**EXERCISE DATA**
##########

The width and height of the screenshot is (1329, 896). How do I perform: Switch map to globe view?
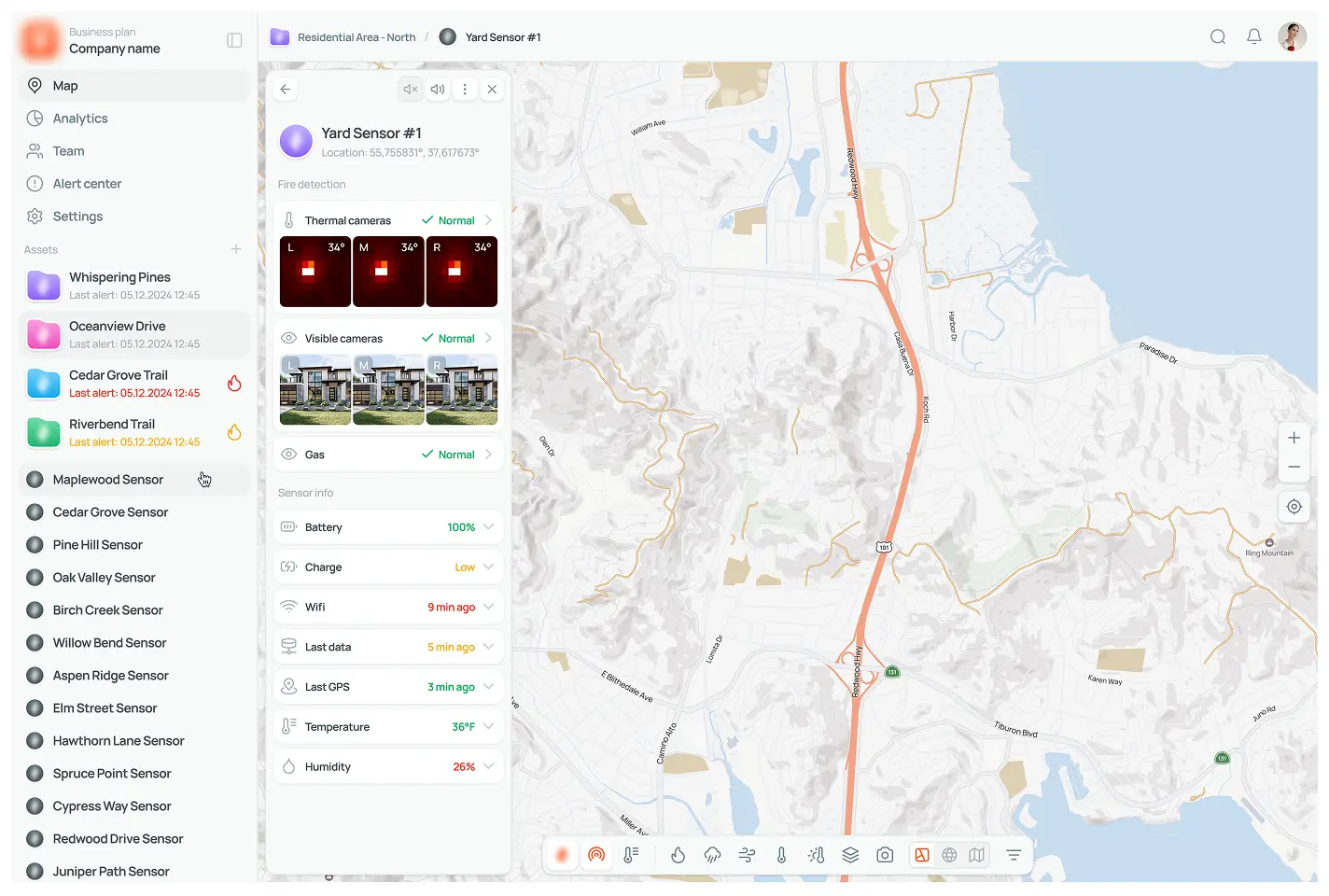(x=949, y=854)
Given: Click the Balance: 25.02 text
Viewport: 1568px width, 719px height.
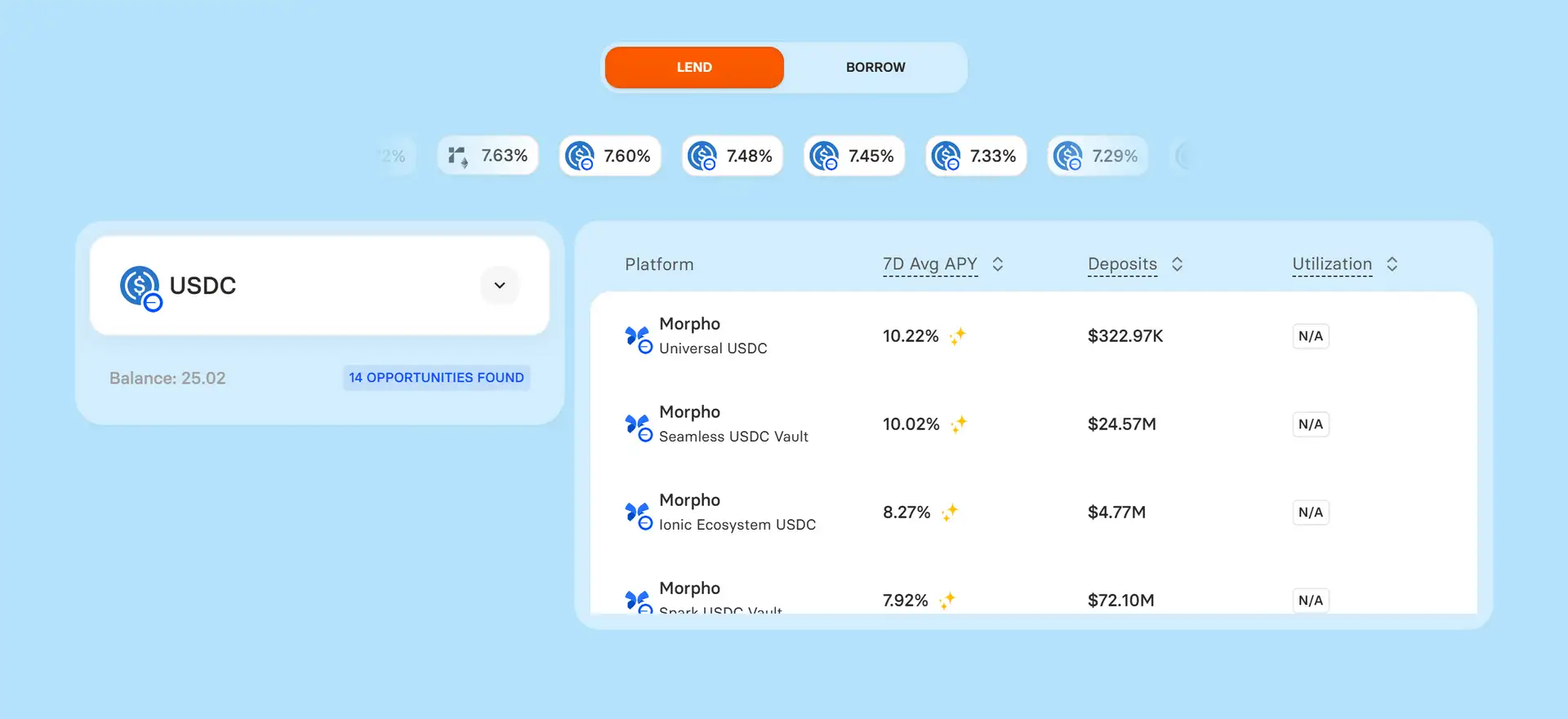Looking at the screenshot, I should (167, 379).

##########

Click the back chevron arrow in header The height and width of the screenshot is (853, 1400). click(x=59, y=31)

##########

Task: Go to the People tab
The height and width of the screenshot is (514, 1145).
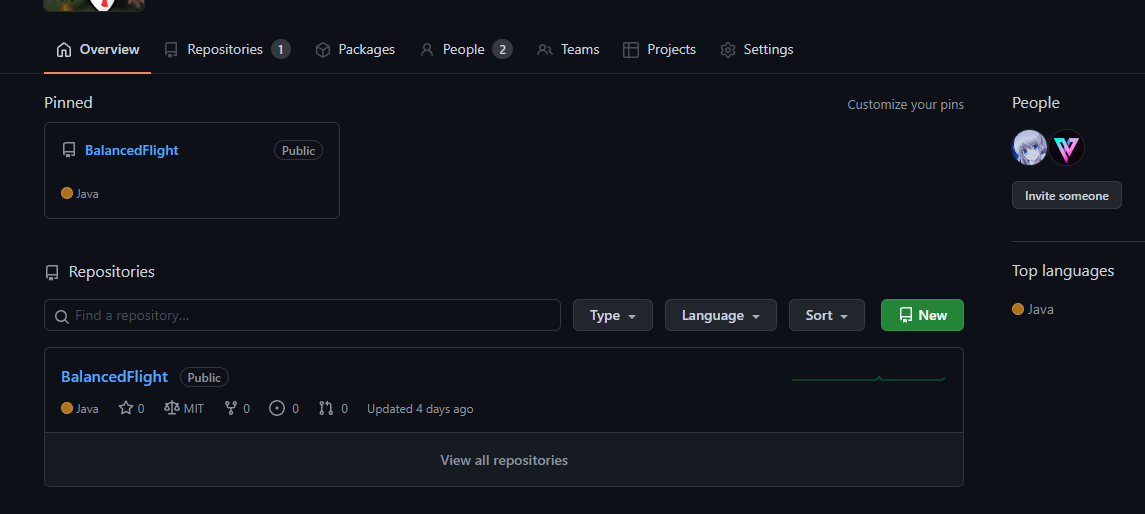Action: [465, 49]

##########

**EXERCISE**
Only the lines above that include the word "Click" belong in the answer; copy each one.

**ANSWER TO THIS EXERCISE**
Given: Click the Balance: 25.02 text
Click the back chevron arrow in header The height and width of the screenshot is (853, 1400). click(x=59, y=31)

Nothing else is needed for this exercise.